🤖 AI Summary
Current LLM-based teaching agents (e.g., ChatGPT) lack grounding in learning science theories, limiting their pedagogical efficacy in STEM+C classrooms. Method: This study proposes the first adaptive scaffolding framework integrating Evidence-Centered Design (ECD) and Social Cognitive Theory to enable theory-driven, personalized instructional interactions and formative assessment. Cognitive principles are deeply embedded into the LLM agent’s architecture to establish an interpretable, verifiable human–AI collaborative intelligence mechanism—implemented as the Inquizzitor system. Contributions/Results: (1) It establishes a theoretical anchor for LLM applications in education; (2) it enables dynamic, learning-science-aligned scaffolding and feedback; and (3) empirical evaluation demonstrates significant improvements in instructional interaction quality and student experience, with strong endorsement from frontline educators.
📝 Abstract
Large language models (LLMs) present new opportunities for creating pedagogical agents that engage in meaningful dialogue to support student learning.

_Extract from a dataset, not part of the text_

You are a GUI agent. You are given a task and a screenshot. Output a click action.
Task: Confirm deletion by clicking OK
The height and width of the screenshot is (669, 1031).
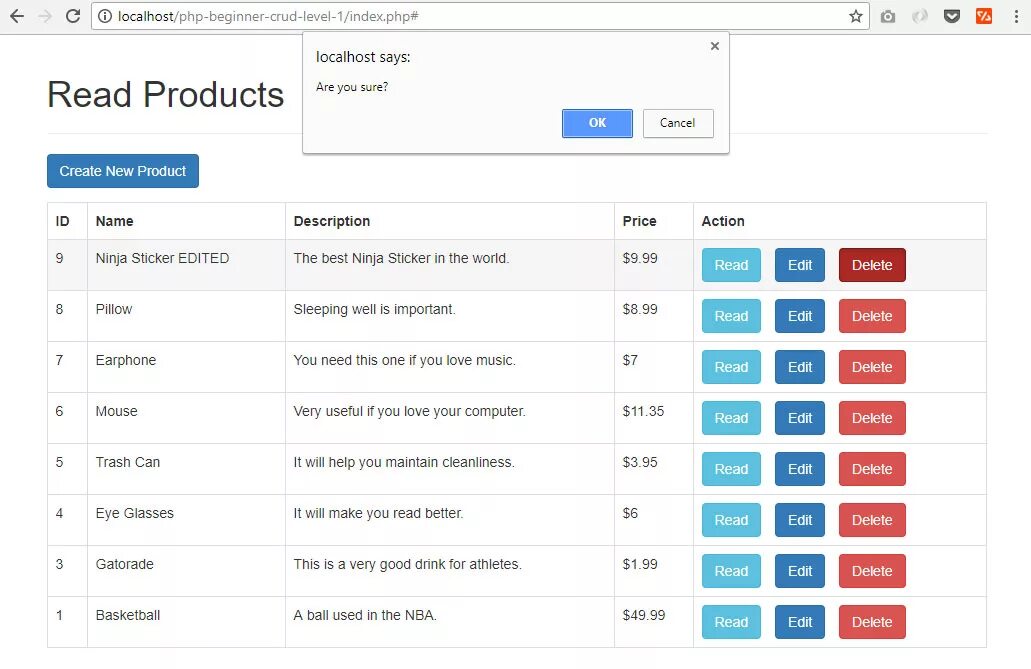click(x=597, y=123)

However, the current use of LLM systems like ChatGPT in classrooms often lacks the solid theoretical foundation found in earlier intelligent tutoring systems. To bridge this gap, we propose a framework that combines Evidence-Centered Design with Social Cognitive Theory for adaptive scaffolding in LLM-based agents focused on STEM+C learning. We illustrate this framework with Inquizzitor, an LLM-based formative assessment agent that integrates human-AI hybrid intelligence and provides feedback grounded in cognitive science principles. Our findings show that Inquizzitor delivers high-quality assessment and interaction aligned with core learning theories, offering teachers effective guidance that students value. This research underscores the potential for theory-driven LLM integration in education, highlighting the ability of these systems to provide adaptive and principled instruction.